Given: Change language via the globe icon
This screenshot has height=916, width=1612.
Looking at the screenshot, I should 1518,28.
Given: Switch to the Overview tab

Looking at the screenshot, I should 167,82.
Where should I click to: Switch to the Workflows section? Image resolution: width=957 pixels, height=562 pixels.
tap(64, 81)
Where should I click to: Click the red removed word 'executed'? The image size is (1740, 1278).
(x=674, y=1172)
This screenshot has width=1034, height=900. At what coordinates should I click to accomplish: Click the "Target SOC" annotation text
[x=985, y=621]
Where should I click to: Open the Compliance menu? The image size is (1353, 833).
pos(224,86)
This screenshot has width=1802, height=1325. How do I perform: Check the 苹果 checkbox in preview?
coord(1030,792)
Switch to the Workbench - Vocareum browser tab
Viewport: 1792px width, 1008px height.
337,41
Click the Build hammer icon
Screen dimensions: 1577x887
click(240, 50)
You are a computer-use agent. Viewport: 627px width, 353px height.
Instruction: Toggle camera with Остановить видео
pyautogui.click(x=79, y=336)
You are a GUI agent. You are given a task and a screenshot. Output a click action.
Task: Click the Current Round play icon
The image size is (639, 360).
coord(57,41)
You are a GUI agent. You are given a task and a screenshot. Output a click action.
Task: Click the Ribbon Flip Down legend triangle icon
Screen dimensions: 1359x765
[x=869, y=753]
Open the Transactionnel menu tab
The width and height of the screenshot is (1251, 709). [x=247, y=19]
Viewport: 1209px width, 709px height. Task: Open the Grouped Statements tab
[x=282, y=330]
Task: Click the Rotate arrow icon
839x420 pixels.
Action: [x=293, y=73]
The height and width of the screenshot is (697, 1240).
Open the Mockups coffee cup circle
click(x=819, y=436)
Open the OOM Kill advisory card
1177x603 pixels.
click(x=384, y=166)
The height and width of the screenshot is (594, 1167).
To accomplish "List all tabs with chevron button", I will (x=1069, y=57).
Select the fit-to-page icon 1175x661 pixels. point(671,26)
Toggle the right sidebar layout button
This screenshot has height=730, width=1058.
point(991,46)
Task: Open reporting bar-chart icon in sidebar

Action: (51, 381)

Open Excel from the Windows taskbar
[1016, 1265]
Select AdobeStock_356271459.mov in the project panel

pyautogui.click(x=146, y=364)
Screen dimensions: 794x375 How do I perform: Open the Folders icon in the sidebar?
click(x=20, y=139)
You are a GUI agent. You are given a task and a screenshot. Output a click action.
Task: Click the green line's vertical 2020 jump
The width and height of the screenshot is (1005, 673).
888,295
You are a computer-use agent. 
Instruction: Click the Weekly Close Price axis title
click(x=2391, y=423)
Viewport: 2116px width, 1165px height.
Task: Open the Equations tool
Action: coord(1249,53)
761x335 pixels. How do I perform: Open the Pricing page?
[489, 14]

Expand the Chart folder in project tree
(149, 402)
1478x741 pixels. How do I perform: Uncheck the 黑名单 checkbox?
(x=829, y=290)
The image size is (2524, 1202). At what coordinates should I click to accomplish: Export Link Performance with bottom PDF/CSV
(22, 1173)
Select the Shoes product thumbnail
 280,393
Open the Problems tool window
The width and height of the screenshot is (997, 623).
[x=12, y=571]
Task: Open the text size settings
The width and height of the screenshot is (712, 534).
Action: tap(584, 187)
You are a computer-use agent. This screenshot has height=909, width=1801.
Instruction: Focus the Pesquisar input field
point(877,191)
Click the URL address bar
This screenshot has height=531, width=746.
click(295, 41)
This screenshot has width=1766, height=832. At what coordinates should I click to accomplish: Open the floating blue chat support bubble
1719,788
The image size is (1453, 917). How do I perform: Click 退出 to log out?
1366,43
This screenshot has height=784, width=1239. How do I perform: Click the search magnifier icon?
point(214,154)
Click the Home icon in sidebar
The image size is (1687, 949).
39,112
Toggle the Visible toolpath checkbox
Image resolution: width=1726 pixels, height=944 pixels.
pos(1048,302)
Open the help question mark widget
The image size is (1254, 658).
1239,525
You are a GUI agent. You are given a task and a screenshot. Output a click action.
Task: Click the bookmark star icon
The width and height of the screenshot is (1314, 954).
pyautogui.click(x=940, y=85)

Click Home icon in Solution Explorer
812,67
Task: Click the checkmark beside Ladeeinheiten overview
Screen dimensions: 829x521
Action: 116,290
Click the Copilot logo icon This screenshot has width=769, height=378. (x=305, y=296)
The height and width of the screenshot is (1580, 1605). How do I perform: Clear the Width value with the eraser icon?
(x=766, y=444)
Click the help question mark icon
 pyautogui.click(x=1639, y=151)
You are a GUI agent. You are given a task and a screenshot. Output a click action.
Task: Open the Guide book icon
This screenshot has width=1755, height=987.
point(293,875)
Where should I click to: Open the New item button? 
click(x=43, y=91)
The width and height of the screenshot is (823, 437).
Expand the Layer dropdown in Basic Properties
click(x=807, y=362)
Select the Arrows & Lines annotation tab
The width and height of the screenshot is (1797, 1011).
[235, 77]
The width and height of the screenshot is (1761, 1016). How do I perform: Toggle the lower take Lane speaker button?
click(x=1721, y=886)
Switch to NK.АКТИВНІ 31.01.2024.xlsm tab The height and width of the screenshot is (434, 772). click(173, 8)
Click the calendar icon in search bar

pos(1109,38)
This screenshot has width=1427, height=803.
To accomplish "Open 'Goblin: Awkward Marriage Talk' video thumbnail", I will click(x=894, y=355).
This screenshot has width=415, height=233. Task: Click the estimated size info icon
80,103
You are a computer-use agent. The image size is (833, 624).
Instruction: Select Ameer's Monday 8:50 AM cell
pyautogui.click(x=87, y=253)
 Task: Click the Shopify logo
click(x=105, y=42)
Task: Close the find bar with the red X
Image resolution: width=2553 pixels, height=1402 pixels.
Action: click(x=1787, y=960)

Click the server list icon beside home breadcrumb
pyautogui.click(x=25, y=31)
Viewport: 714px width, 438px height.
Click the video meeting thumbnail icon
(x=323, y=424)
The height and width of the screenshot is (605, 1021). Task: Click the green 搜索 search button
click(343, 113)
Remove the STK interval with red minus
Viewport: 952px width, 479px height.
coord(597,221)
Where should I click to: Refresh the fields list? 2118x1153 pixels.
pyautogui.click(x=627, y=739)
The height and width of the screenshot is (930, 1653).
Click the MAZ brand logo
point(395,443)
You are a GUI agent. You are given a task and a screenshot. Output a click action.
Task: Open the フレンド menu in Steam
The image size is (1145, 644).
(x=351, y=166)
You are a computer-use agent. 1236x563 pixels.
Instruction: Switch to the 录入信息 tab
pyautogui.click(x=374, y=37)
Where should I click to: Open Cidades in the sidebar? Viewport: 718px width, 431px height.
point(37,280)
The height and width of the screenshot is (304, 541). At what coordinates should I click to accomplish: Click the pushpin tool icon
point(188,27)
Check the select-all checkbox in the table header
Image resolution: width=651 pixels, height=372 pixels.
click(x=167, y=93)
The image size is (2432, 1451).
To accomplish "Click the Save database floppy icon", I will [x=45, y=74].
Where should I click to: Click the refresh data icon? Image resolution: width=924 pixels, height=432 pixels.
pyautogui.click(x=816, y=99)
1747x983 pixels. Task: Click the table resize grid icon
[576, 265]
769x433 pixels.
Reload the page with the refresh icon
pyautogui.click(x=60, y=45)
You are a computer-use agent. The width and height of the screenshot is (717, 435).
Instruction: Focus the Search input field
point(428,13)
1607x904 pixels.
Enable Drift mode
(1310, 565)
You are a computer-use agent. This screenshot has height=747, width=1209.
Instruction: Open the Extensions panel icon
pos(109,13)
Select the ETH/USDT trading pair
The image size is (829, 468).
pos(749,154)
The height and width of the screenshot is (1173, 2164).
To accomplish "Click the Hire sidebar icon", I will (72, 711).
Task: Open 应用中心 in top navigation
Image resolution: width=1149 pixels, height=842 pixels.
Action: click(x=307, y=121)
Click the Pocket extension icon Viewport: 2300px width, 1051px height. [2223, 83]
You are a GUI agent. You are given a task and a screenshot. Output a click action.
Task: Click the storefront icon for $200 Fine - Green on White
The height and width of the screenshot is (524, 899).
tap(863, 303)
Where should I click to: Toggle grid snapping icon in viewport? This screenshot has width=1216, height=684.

:: Exercise objective ::
Match on "computer" and report each line of the data above that has it.

:: Response area ::
You are a computer-use agent. Viewport: 627px width, 353px height.
You are a computer-use agent. 
You are a computer-use agent. This screenshot has height=909, width=1801.
You are a computer-use agent. The image size is (833, 624).
You are a computer-use agent. 1236x563 pixels.
You are a computer-use agent. The width and height of the screenshot is (717, 435).
You are a computer-use agent. This screenshot has height=747, width=1209.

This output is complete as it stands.